Lucrezio, il poeta-traduttore di Epicuro

"La paura ha creato gli dei"


Tito Lucrezio Caro è considerato, insieme a Catullo, il più grande poeta dell'età cesariana.
Il suo poema, De rerum natura (La natura), espone la filosofia epicurea con grande rigore e anche coraggio, poiché le teorie epicuree erano da sempre state guardate con sospetto a Roma.

Si sa poco sulla nascita del poeta, ma attraverso varie fonti sappiamo che Lucrezio morì a 43 anni lo stesso giorno in cui nacque il grande Virgilio. Poiché sappiamo con certezza che Virgilio nacque nel 55 a.C., facciamo risalire la nascita di Lucrezio nel 98 a.C.
Poco si sa anche sul luogo di nascita del poeta, si pensa sia nato in Campania poiché la Venere descritta nel proemio della sua opera è molto simile alla Venus fisica venerata a Pompei.

La decisione di tradurre in stile epico-didascalico la filosofia epicurea fu molto ardita, in quanto il filosofo Epicuro disprezzava il genere "omerico", che si basava secondo lui sull'invenzione e aveva come finalità l'allontanamento dei lettori dalla realtà.
La decisione di Lucrezio, tuttavia, aveva delle basi profonde: il poeta voleva arrivare agli strati più alti della società, che guardava con sospetto la filosofia epicurea, e per riuscirci non poteva adoperarsi di un poemetto di poco conto, ma di un'opera che "cospargesse col miele delle Muse una dottrina amara".

La dottrina epicurea era malvista agli occhi dei romani poiché da una parte, basandosi sull'esaltazione del piacere naturale, distoglieva la mente dagli affari pubblici; d'altra parte affermava che gli dei non avessero intervento sulle vite degli uomini, corrodendo così la religione ufficiale di cui le alte cariche dello stato facevano uso come strumento di potere.

I temi centrali del De rerum natura sono i principi della fisica epicurea, la teoria del clinamen, le quattro grandi paure dell'uomo e la spettacolarità dei fenomeni naturali.
Lucrezio, però, non prende come esempio solo il mentore Epicuro, ma anche la tradizione poetica di Saffo, poetessa di Lesbo.
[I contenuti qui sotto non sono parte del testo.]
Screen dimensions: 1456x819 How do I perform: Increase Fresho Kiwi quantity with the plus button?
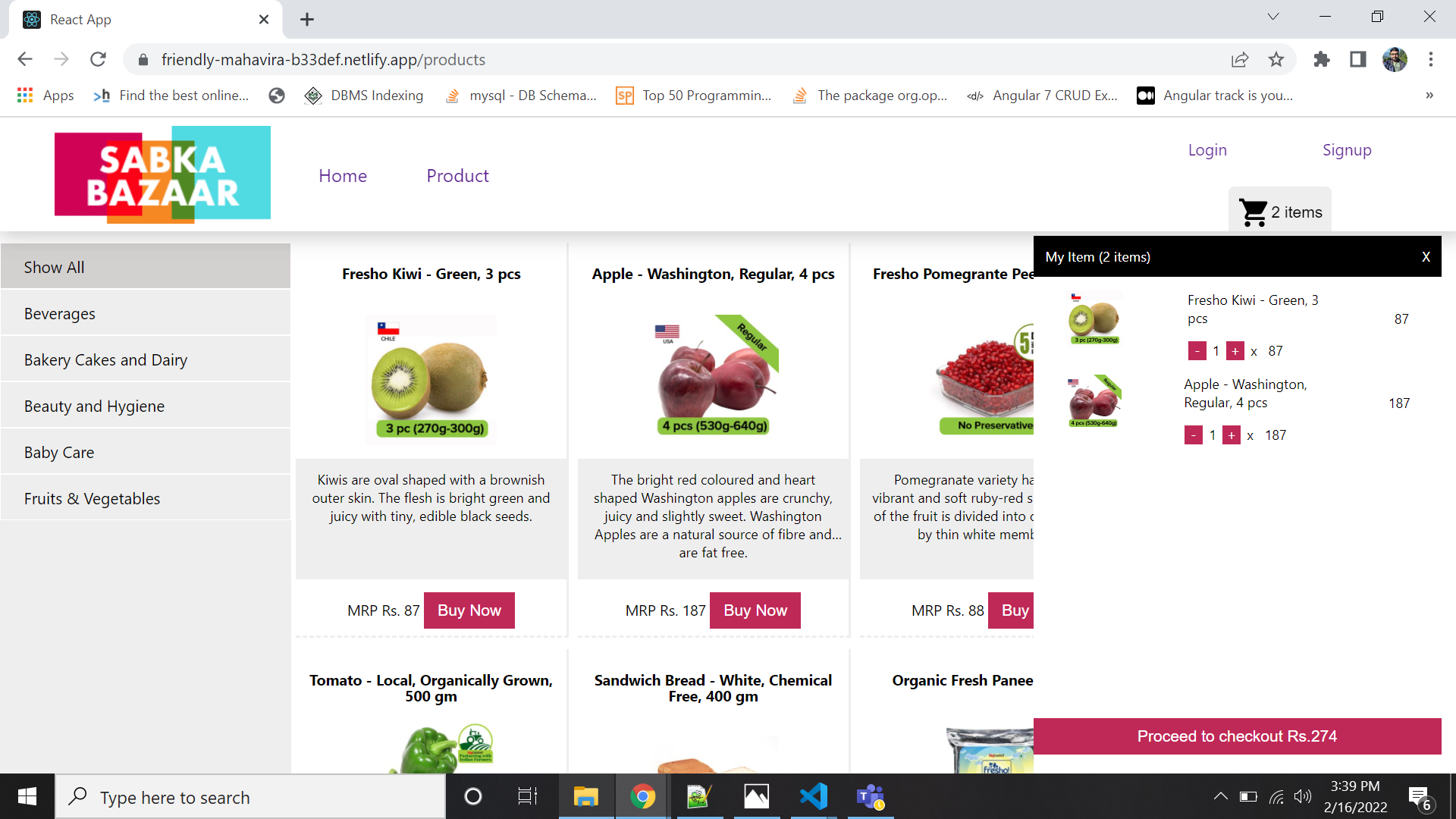[x=1235, y=350]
Qui vi è un esempio dove Lucrezio descrive cosa si prova quando si ha paura:

Vero ubi vementi magis est commota metu mens,
consentire animam tota per membra videmus,
sudoresque ita palloremque existere toto
corpore, et infringi linguam, vocemque aboriri,
caligare oculos, sonere auris, succidere artus,
denique concidere ex animi terrore videmus
saepe homines...

Nel poema didascalico di Lucrezio, che cerca di affiancare alla correttezza scientifica la potenza evocativa del linguaggio poetico, la reazione alla paura nell'uomo viene descritta attraverso un'ode a Saffo.
Rispetto a Catullo, Lucrezio si mantiene più fedele all'originale greco, pur variando in parte l'elenco dei sintomi; il poeta però sopprime il sintomo di "alterazione febbrile", illustrato in Catullo dall'immagine della fiamma, troppo legato alla passione amorosa.
Gli altri sintomi sono descritti da Lucrezio in uno stile asciutto ed essenziale che ci mostra un tratto più "scientifico" dell'ode saffica: la vista "si annebbia", mentre in Catullo "gli occhi vengono coperti da una doppia notte"; le orecchie "risuonano", al posto di "tintinnano di un suono interno".
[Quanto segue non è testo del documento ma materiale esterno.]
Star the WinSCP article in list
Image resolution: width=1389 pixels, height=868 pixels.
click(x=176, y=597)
Altri sintomi descritti nella quarta strofa dell'ode di Saffo, scartati da Catullo, vengono ripresi in Lucrezio: il pallore, il sudore, l'esplicito riferimento alla morte.
Lo scopo di Lucrezio non è comporre una poesia d'amore raffinata, ma fornirci una dettagliata descrizione scientifica; il poeta non omette nessun particolare realistico che possa risultare utile a questo fine.